- _THE TASK_
Arrange every line of the listing below as a Markdown table with two columns, Row and Line. Number each row and leave out the blank lines.

Items listed in a dataset
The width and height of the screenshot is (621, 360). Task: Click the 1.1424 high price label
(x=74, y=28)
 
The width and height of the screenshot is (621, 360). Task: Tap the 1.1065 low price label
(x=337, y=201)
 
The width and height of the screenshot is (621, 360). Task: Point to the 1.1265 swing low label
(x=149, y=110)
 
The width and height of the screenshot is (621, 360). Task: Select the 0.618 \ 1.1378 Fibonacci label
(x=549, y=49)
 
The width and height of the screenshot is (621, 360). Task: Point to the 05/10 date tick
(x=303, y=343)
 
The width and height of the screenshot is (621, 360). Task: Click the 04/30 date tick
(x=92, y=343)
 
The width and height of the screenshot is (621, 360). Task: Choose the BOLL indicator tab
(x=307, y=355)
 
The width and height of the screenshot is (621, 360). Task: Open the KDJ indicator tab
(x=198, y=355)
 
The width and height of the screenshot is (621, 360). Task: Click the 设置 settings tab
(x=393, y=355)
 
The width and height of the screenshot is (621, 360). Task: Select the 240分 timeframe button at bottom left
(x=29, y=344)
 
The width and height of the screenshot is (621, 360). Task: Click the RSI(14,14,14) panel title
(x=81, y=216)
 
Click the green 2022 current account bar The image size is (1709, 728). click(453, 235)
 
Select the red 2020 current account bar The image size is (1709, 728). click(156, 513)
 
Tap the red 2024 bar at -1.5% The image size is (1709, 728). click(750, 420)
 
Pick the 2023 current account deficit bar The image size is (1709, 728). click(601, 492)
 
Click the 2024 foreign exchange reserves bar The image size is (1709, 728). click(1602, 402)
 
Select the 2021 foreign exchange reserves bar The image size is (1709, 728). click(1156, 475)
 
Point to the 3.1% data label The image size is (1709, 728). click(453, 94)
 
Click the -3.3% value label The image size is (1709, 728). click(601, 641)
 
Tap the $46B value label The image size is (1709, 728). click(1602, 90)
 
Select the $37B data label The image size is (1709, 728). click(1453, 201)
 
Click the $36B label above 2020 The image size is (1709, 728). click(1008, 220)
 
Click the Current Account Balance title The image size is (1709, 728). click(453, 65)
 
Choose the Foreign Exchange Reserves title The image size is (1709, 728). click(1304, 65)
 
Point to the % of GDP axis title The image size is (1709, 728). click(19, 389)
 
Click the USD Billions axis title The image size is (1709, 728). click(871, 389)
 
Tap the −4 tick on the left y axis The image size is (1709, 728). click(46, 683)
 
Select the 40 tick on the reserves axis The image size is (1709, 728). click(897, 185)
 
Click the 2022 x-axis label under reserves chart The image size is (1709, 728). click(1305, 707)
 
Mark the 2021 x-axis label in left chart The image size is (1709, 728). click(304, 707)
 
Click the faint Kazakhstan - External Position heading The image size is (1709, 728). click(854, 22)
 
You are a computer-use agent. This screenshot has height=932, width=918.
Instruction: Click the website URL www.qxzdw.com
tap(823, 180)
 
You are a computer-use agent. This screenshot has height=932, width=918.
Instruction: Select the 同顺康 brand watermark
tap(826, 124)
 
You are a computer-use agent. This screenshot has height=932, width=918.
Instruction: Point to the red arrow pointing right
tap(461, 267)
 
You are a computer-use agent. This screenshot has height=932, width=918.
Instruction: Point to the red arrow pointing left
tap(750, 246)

- _EXERCISE RESPONSE_
| Row | Line |
|---|---|
| 1 | The width and height of the screenshot is (621, 360). Task: Click the 1.1424 high price label |
| 2 | (x=74, y=28) |
| 3 | The width and height of the screenshot is (621, 360). Task: Tap the 1.1065 low price label |
| 4 | (x=337, y=201) |
| 5 | The width and height of the screenshot is (621, 360). Task: Point to the 1.1265 swing low label |
| 6 | (x=149, y=110) |
| 7 | The width and height of the screenshot is (621, 360). Task: Select the 0.618 \ 1.1378 Fibonacci label |
| 8 | (x=549, y=49) |
| 9 | The width and height of the screenshot is (621, 360). Task: Point to the 05/10 date tick |
| 10 | (x=303, y=343) |
| 11 | The width and height of the screenshot is (621, 360). Task: Click the 04/30 date tick |
| 12 | (x=92, y=343) |
| 13 | The width and height of the screenshot is (621, 360). Task: Choose the BOLL indicator tab |
| 14 | (x=307, y=355) |
| 15 | The width and height of the screenshot is (621, 360). Task: Open the KDJ indicator tab |
| 16 | (x=198, y=355) |
| 17 | The width and height of the screenshot is (621, 360). Task: Click the 设置 settings tab |
| 18 | (x=393, y=355) |
| 19 | The width and height of the screenshot is (621, 360). Task: Select the 240分 timeframe button at bottom left |
| 20 | (x=29, y=344) |
| 21 | The width and height of the screenshot is (621, 360). Task: Click the RSI(14,14,14) panel title |
| 22 | (x=81, y=216) |
| 23 | Click the green 2022 current account bar The image size is (1709, 728). click(453, 235) |
| 24 | Select the red 2020 current account bar The image size is (1709, 728). click(156, 513) |
| 25 | Tap the red 2024 bar at -1.5% The image size is (1709, 728). click(750, 420) |
| 26 | Pick the 2023 current account deficit bar The image size is (1709, 728). click(601, 492) |
| 27 | Click the 2024 foreign exchange reserves bar The image size is (1709, 728). click(1602, 402) |
| 28 | Select the 2021 foreign exchange reserves bar The image size is (1709, 728). click(1156, 475) |
| 29 | Point to the 3.1% data label The image size is (1709, 728). click(453, 94) |
| 30 | Click the -3.3% value label The image size is (1709, 728). click(601, 641) |
| 31 | Tap the $46B value label The image size is (1709, 728). click(1602, 90) |
| 32 | Select the $37B data label The image size is (1709, 728). click(1453, 201) |
| 33 | Click the $36B label above 2020 The image size is (1709, 728). click(1008, 220) |
| 34 | Click the Current Account Balance title The image size is (1709, 728). click(453, 65) |
| 35 | Choose the Foreign Exchange Reserves title The image size is (1709, 728). click(1304, 65) |
| 36 | Point to the % of GDP axis title The image size is (1709, 728). click(19, 389) |
| 37 | Click the USD Billions axis title The image size is (1709, 728). click(871, 389) |
| 38 | Tap the −4 tick on the left y axis The image size is (1709, 728). click(46, 683) |
| 39 | Select the 40 tick on the reserves axis The image size is (1709, 728). click(897, 185) |
| 40 | Click the 2022 x-axis label under reserves chart The image size is (1709, 728). click(1305, 707) |
| 41 | Mark the 2021 x-axis label in left chart The image size is (1709, 728). click(304, 707) |
| 42 | Click the faint Kazakhstan - External Position heading The image size is (1709, 728). click(854, 22) |
| 43 | You are a computer-use agent. This screenshot has height=932, width=918. |
| 44 | Instruction: Click the website URL www.qxzdw.com |
| 45 | tap(823, 180) |
| 46 | You are a computer-use agent. This screenshot has height=932, width=918. |
| 47 | Instruction: Select the 同顺康 brand watermark |
| 48 | tap(826, 124) |
| 49 | You are a computer-use agent. This screenshot has height=932, width=918. |
| 50 | Instruction: Point to the red arrow pointing right |
| 51 | tap(461, 267) |
| 52 | You are a computer-use agent. This screenshot has height=932, width=918. |
| 53 | Instruction: Point to the red arrow pointing left |
| 54 | tap(750, 246) |